**Text passage**
####

Another potential fix would be to check the maximum page LSN that each read-only transaction touched (e.g., when LSN=130), and wait until that LSN becomes durable. However, even if the particular update operation log becomes durable, the dependent transaction (Xct B) might be later rolled back if its commit log is not yet durable. Thus, such a fix may lead to violations in serializability.

According to principles described herein, an exemplary serializable ELR may establish that a read-only transaction (e.g., second transaction 516, Xct A) is to wait until the log flush of other transactions (e.g., first transaction 512, Xct B) that the second transaction 516 depends upon. The wait/delay may be based on a tag. In the above case, second transaction 516 (Xct A) is to wait until a durability of the log buffer's LSN 532 corresponds to B's commit log, which is when the durable log buffer LSN 532 reaches LSN=200. Notice that Xct A is to wait until 200, when the commit request at step 3 would become durable, not 130 (corresponding to the LSN of the write to D3 itself). In other words, the read transaction could be delayed when interacting with uncommitted data to allow the data to commit, and would not need to be delayed when interacting with untouched and/or already committed data. As shown in FIG. 5, the crash at step 7 occurred when LSN=140, thus Xct A would have still been waiting until LSN=200 before committing, thereby ensuring serializability.

####

**Extracted entries**
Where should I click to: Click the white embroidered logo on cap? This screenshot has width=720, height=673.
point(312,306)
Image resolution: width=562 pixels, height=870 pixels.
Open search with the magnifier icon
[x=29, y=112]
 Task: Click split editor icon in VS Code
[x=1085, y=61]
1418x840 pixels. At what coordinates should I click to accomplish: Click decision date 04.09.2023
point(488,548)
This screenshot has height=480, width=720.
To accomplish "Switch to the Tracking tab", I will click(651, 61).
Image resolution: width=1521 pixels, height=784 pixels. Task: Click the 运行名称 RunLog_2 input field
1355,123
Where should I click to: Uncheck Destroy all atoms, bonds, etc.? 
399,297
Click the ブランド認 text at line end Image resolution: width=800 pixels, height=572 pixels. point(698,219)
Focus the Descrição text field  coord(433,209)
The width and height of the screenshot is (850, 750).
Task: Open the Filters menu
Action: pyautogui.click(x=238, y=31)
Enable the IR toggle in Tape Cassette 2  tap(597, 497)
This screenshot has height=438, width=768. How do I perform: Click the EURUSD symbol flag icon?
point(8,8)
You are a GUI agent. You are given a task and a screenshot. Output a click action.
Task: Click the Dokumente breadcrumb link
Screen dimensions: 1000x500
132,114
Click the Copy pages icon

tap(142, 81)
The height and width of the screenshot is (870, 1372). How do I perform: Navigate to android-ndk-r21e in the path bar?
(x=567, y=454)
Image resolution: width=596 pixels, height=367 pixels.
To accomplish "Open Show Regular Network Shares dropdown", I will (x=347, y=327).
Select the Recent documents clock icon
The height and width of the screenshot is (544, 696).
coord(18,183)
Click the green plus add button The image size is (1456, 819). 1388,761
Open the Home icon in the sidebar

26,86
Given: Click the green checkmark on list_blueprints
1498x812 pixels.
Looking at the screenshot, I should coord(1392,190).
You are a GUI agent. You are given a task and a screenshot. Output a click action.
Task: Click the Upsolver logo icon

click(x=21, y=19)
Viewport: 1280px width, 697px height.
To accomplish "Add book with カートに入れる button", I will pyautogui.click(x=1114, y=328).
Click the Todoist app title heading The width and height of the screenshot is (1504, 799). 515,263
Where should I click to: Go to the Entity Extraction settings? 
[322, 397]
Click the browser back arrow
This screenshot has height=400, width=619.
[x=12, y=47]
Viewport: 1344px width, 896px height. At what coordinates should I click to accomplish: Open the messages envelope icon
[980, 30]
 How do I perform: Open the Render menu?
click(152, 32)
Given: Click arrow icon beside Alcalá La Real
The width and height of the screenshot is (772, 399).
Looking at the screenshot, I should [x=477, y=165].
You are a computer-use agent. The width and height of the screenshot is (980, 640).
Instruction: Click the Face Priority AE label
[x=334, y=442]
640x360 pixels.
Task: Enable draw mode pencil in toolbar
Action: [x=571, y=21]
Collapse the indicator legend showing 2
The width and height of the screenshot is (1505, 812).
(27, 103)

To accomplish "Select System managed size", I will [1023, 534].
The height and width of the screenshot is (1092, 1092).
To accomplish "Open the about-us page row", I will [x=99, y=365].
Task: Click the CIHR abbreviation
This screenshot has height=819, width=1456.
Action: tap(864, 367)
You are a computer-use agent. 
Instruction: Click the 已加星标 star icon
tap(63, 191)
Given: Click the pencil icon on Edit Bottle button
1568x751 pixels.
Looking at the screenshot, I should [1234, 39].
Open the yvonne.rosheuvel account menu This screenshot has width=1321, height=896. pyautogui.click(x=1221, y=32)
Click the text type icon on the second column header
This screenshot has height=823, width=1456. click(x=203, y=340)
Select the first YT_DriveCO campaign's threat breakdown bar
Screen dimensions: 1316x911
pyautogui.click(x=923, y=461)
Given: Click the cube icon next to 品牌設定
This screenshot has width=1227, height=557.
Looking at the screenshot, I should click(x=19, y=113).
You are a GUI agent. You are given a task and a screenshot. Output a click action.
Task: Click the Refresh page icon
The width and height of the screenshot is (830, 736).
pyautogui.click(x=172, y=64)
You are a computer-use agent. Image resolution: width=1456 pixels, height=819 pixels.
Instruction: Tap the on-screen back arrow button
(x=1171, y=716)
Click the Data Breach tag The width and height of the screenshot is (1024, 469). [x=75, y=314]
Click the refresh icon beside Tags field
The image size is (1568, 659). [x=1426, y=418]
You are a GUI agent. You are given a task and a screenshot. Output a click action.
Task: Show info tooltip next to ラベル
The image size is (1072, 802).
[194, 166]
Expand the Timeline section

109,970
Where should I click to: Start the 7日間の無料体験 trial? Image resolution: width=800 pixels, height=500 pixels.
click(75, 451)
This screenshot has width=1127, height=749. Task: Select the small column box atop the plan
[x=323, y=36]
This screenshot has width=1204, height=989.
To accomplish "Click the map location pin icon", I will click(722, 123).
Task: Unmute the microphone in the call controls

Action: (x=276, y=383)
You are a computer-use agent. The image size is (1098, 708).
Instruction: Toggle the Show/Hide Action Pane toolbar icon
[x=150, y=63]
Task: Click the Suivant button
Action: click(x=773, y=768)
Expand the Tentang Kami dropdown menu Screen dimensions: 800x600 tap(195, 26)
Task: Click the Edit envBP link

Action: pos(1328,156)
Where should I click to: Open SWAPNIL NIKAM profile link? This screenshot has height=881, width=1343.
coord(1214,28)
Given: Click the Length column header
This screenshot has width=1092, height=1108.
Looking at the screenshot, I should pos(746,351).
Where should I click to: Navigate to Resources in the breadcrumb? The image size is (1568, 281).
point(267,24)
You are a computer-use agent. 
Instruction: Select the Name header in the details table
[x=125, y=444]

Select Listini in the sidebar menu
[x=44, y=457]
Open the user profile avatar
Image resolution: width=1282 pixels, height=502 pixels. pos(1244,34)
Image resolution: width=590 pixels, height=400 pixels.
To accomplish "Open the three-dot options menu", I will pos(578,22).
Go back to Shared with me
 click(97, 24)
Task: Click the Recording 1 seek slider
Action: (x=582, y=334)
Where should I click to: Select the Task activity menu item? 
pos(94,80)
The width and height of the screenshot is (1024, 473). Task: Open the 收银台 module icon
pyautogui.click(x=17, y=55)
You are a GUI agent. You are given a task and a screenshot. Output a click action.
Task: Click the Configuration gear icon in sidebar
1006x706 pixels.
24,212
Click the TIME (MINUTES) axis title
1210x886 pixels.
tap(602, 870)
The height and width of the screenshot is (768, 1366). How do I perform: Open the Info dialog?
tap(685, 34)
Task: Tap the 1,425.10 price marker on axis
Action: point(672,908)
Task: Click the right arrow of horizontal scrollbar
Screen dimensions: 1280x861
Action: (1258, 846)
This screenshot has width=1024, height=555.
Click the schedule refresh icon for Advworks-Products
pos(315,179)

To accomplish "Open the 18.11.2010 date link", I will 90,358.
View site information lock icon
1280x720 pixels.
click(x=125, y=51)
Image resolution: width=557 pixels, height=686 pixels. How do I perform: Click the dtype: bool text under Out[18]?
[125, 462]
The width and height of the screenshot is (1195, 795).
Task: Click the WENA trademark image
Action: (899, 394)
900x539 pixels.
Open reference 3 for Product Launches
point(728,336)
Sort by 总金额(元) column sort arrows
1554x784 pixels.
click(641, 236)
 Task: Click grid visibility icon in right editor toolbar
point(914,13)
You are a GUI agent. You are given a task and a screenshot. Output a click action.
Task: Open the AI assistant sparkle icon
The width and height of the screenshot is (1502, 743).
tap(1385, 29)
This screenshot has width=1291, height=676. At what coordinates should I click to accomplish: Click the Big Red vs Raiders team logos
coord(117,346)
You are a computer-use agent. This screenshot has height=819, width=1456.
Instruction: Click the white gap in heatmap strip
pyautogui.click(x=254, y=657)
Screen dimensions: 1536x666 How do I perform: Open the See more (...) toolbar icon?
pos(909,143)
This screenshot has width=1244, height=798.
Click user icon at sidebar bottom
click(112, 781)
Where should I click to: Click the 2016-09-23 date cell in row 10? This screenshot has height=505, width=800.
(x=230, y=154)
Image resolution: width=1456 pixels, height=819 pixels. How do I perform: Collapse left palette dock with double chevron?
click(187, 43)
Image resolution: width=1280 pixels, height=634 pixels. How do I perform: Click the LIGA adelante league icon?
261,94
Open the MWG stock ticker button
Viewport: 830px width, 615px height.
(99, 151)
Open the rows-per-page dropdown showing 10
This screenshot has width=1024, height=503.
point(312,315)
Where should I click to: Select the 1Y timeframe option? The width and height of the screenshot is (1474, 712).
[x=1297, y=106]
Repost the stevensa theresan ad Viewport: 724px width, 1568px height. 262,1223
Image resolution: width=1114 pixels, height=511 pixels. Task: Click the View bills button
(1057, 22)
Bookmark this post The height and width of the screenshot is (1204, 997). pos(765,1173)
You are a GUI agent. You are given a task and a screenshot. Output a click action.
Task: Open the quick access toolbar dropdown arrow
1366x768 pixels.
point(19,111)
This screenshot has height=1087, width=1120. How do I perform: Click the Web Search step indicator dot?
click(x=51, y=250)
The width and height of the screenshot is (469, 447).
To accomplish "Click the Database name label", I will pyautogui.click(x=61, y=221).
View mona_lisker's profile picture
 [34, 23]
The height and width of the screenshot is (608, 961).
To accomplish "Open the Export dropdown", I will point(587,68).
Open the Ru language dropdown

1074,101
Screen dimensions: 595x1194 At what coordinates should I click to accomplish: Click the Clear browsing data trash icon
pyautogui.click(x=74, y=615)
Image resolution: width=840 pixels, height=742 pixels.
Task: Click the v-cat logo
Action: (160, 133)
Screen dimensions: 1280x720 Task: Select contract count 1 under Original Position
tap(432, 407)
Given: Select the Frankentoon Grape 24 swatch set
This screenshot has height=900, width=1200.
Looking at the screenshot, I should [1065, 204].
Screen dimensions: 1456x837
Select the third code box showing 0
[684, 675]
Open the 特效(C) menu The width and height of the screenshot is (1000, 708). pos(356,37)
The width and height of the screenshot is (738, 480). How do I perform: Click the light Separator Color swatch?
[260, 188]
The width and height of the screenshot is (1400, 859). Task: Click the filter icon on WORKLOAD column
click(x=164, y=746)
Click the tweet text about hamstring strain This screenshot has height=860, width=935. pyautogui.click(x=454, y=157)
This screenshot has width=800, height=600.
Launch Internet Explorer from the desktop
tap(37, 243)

####

**Tasks**
1. Do these statements agree with the passage on serializable early lock release? Answer yes or no for each, and quote the words of the passage that decide it.
(a) Xct A waits until the durable log buffer LSN reaches 130.
(b) The crash at step 7 occurred when LSN=140.
(c) A read transaction is delayed when it interacts with already committed data.
2. Carry on the passage on serializable early lock release, starting right after its final sentence.

**Expected answers**
1.
(a) No. "Notice that Xct A is to wait until 200, when the commit request at step 3 would become durable, not 130"
(b) Yes. "the crash at step 7 occurred when LSN=140"
(c) No. "would not need to be delayed when interacting with untouched and/or already committed data"

2.
FIG. 6 is a table 600 illustrating pseudo code for a transaction commit according to an example. Based on the observations above, an example solution for serializable/safe ELR (SX-ELR) is described in the commit protocol shown in FIG. 6. Although steps are described in terms of being carried out by various components, it is possible for any component (e.g., a transaction manager) to carry out a step. The solution shown in FIG. 6 may involve associating a tag with each lock queue in the lock table. For example, the tag may be appended to a lock, and/or the tag may replace the lock. The tag is to annotate when the latest durable modification happened to the data protected by the lock. A transaction may check for such tags whenever it acquires a lock, and the maximum value of the tags it observed may be stored. When the transaction turns out to be read-only at commit time, it may compare the maximum tag with the durable LSN and immediately exit if the maximum tag is already durable. Otherwise, the transaction may wake up the log flusher and wait until the LSN becomes durable. In other words, the maximum tag is the serialization point of the read-only transaction. If the thread is pipelining a next transaction, a maximum tag (commit LSN if the current transaction is read-write) may be inherited to the next transaction, anticipating the case where the next transaction is also read-only.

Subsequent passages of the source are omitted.